── Data records

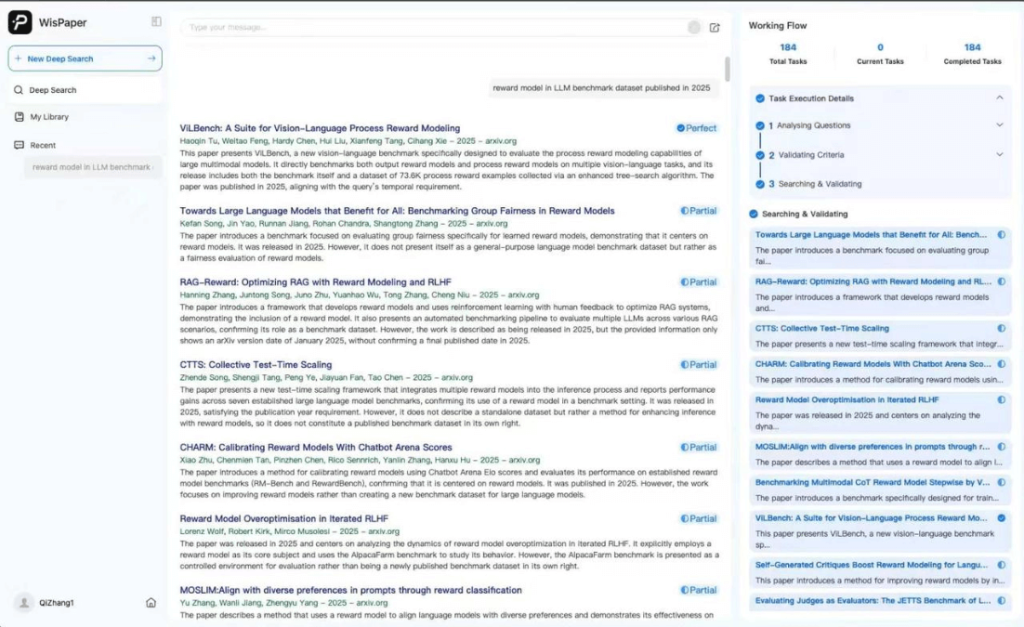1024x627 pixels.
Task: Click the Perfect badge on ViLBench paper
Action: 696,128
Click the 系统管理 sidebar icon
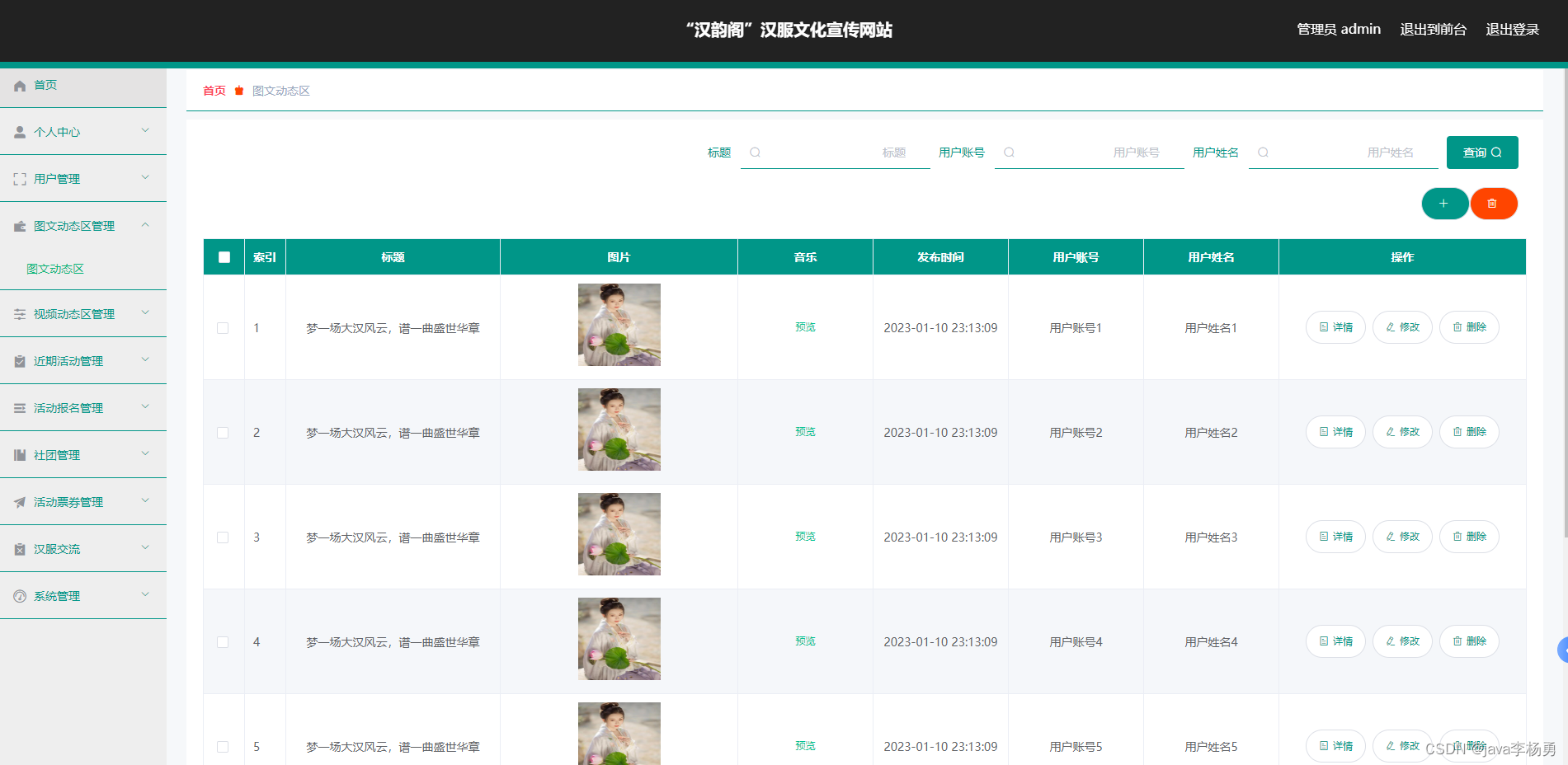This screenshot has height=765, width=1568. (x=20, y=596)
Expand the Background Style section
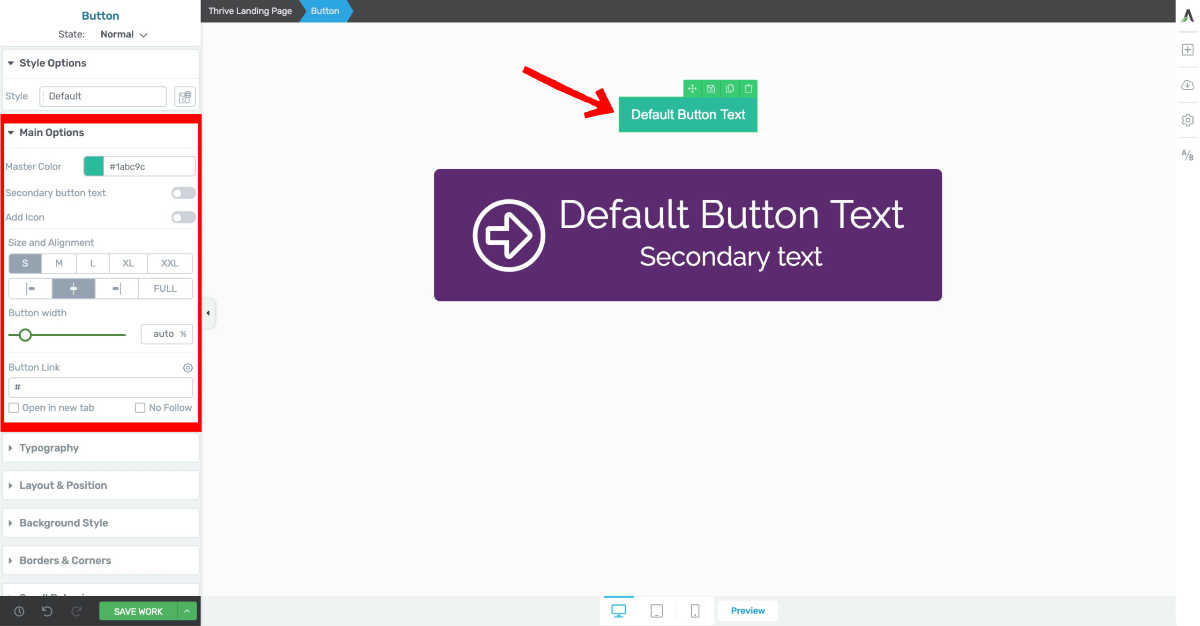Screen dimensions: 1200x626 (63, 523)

────
── Data records

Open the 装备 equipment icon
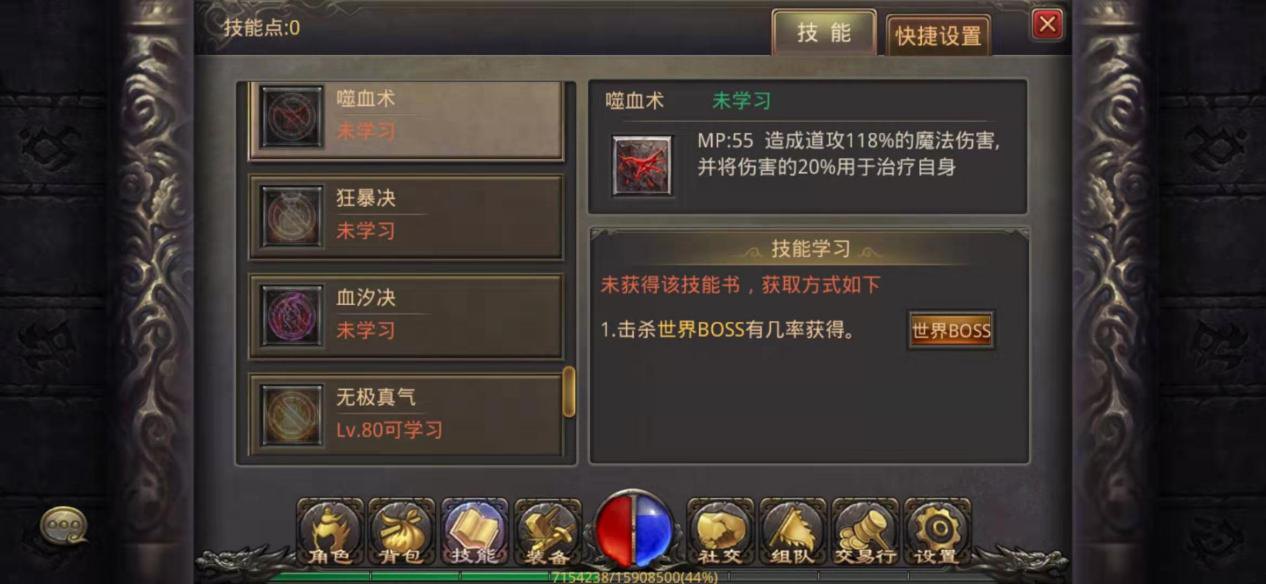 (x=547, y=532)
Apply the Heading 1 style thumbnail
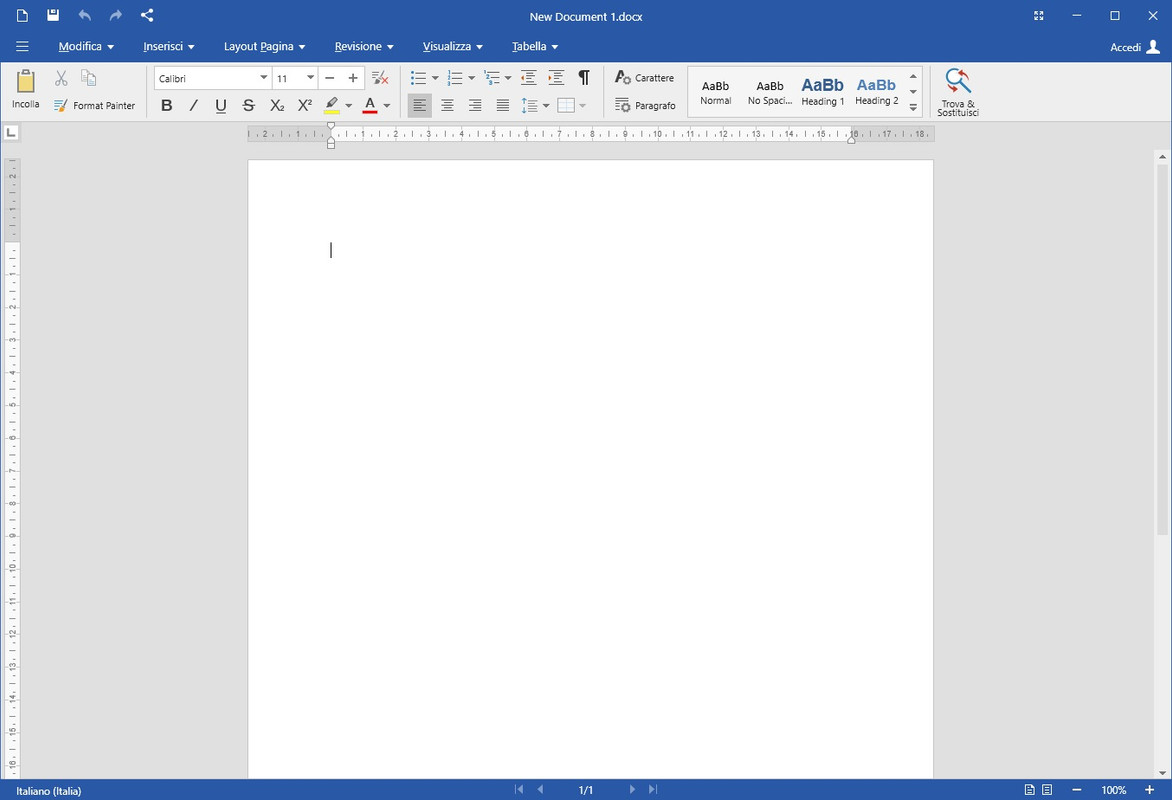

────

▶ [Assignment]:
In the listing above, find the line with "Open the 装备 equipment icon" and the line with "Apply the Heading 1 style thumbnail". Copy exactly those lines and all between them, minus the images.

▶ [Response area]:
Open the 装备 equipment icon
 (x=547, y=532)
Apply the Heading 1 style thumbnail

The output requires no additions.